• Instructions for the task: According to the essay on NSPD-51, which executive department is required by the Constitution itself rather than created by Congress?

• Supplied passage:
[Start of Attachment]
KAKISTOCRACY EXPOSES ITS HAND
Edwin Vieira, Jr., Ph.D., J.D.
The publication of National Security Presidential Directive 51 (Homeland Security Presidential Directive 20) on 9 May 2007, now available on the White House’s web site, represents another major stage in the devolution of the United States from a constitutional republic to a Caesaristic police state. Inadvertently, though, it exposes the primary danger to the continuation of its own power that the Establishment now fears. As well, it emphasizes the impossibility of any succor for the American people from the present “two” major political parties. And thus it should actually energize We the People into doing what is necessary to salvage freedom and prosperity in this country, before things get entirely out of hand.
(1) The unconstitutionality of NSPD-51 is blatant.
NSPD-51 “establishes a comprehensive national policy on the continuity of Federal Government structures and operations * * * provides continuity requirements for all executive departments and agencies, and provides guidance for State, local, territorial, and tribal governments, and private sector organizations in order to ensure a comprehensive and integrated national continuity program that will enhance the credibility of our national security posture and enable a more rapid and effective response to and recovery from a national emergency” (paragraph (1)).
To be sure, “executive departments and agencies” are parts of the Executive Branch of the General Government, in principle subject to the President. But other than the Treasury, which the Constitution itself requires (see Article I, Section 9, Clause 7), all “executive departments and agencies” are originally creatures of Congress, not the President. Therefore, their very existences, purposes, powers, personnel, and “continuity requirements” must be the products of statutes (“Laws,” as the Constitution generally terms them), not Presidential “directives” (for which the Constitution makes no provision whatsoever). Indeed, other than “Ambassadors, other public Ministers and Consuls, [and] Judges of the supreme Court,” the President may not constitutionally even “nominate, and by and with the Advice and Consent of the Senate * * * appoint” any “Officers of the United States” except those “which shall be established by Law,” or appoint any “inferior Officers” except those whose “Appointment” “Congress may by Law vest * * * in the President alone” (Article II, Section 2, Clause 2). That is, other than the President himself, the composition, structure, and operations of the Executive Branch are completely subject to the legislative supremacy of Congress.
[End of Attachment]
Dataset records
[Start of Attachment]
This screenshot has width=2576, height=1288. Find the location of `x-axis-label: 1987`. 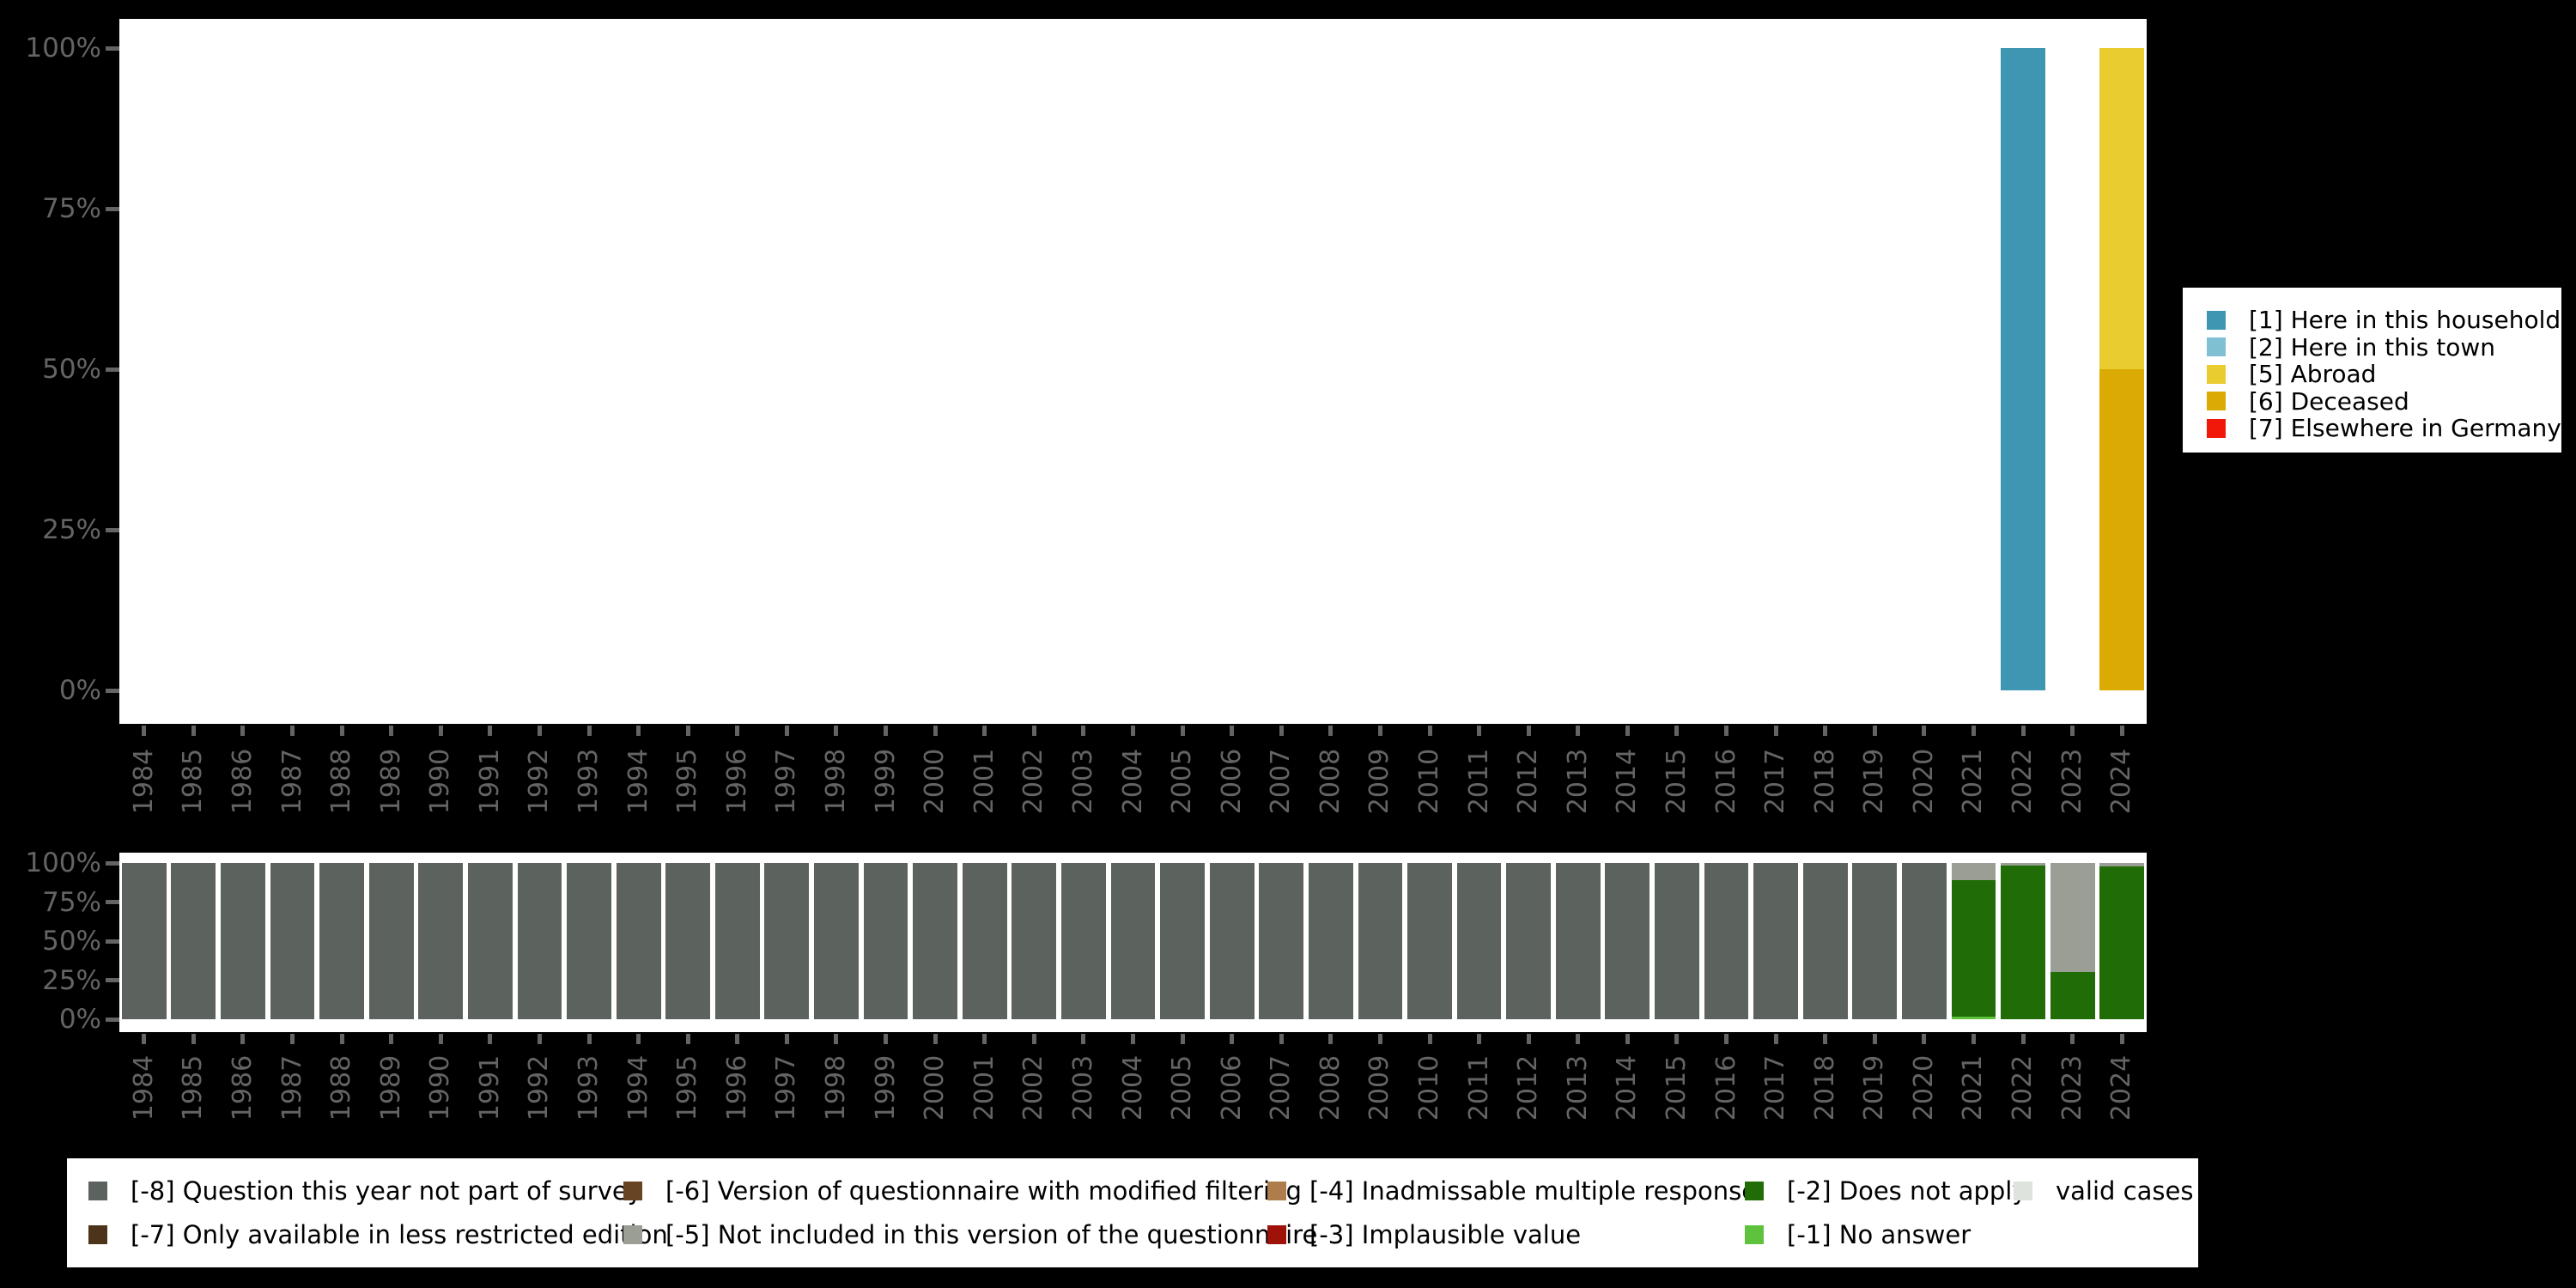

x-axis-label: 1987 is located at coordinates (292, 1088).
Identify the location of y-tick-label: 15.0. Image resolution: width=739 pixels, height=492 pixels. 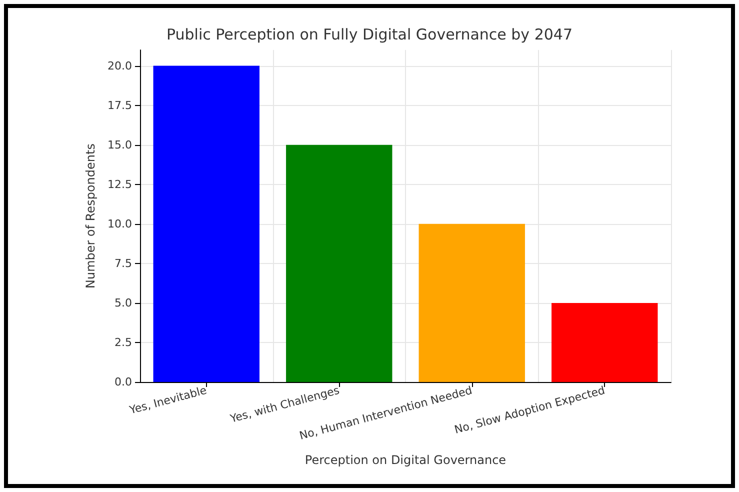
(120, 145).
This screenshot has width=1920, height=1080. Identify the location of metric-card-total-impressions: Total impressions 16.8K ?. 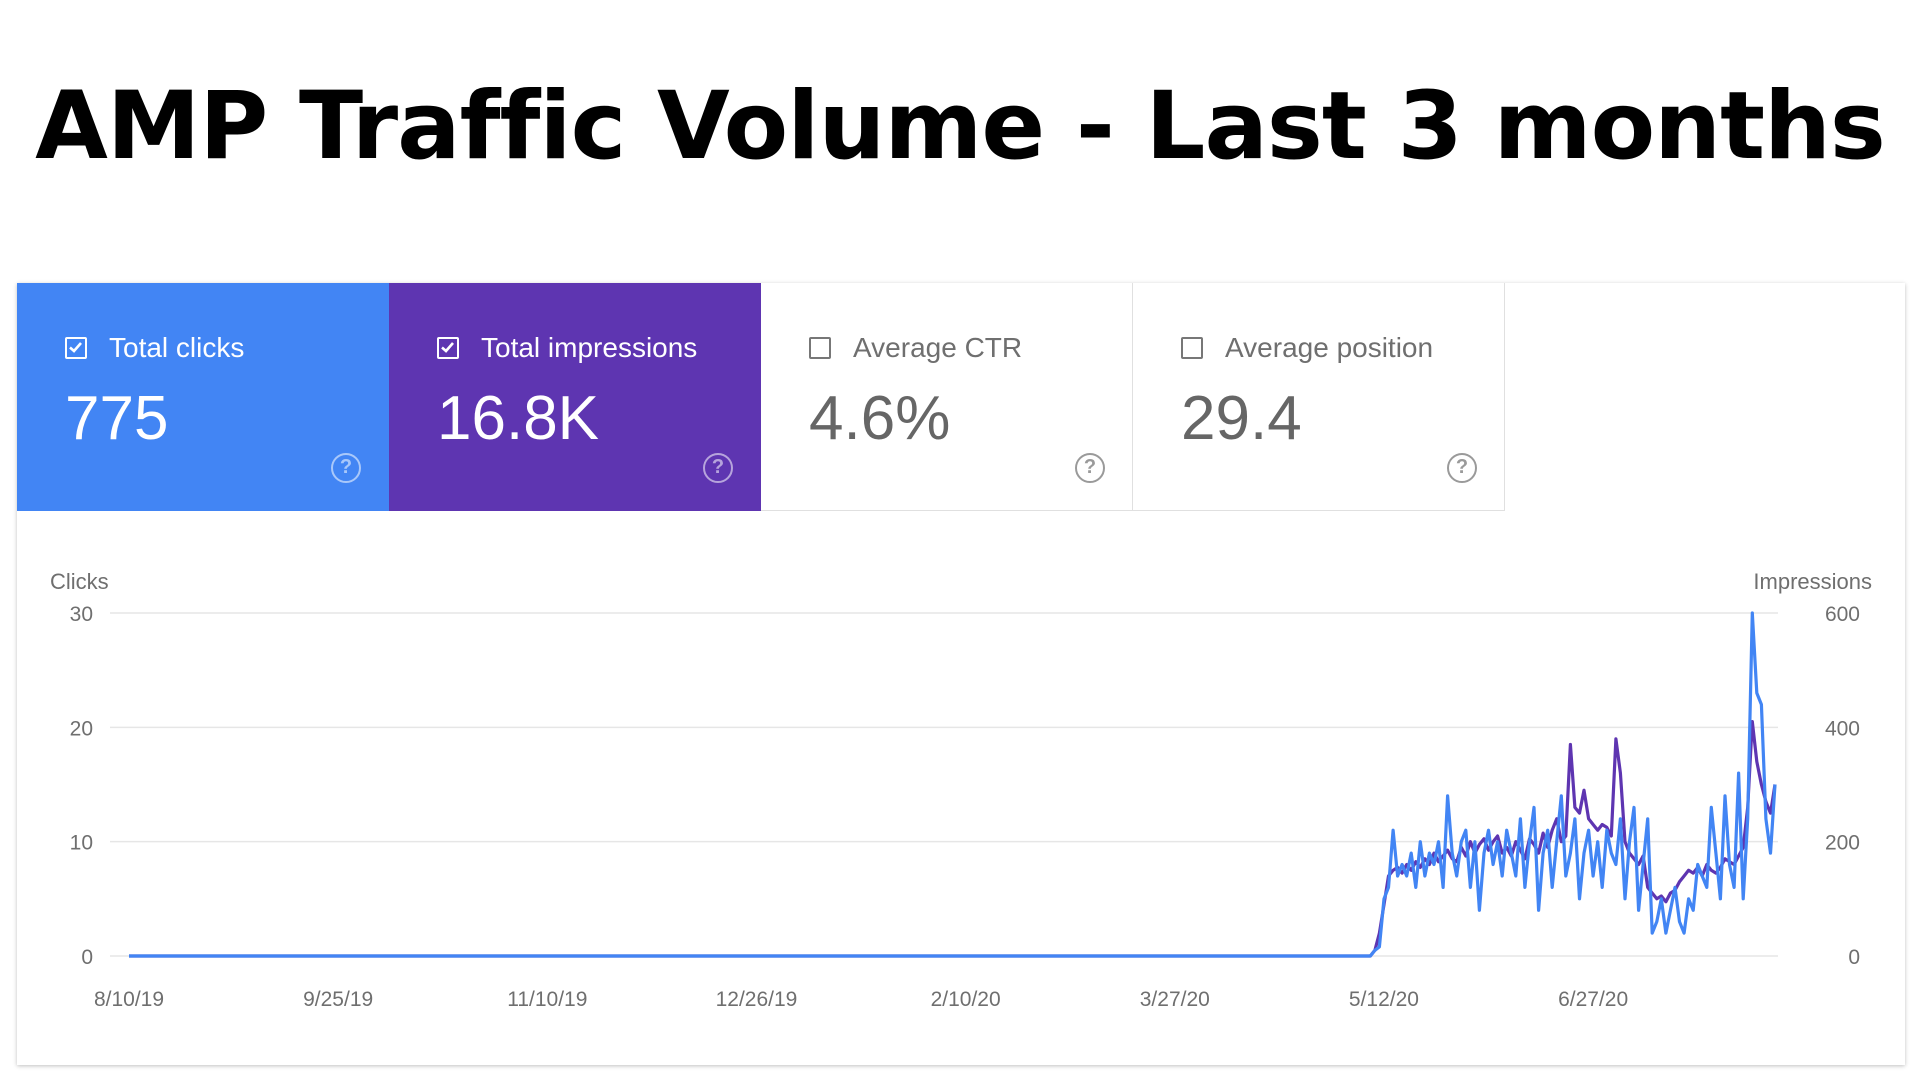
[End of Attachment]
• Written solution: The Treasury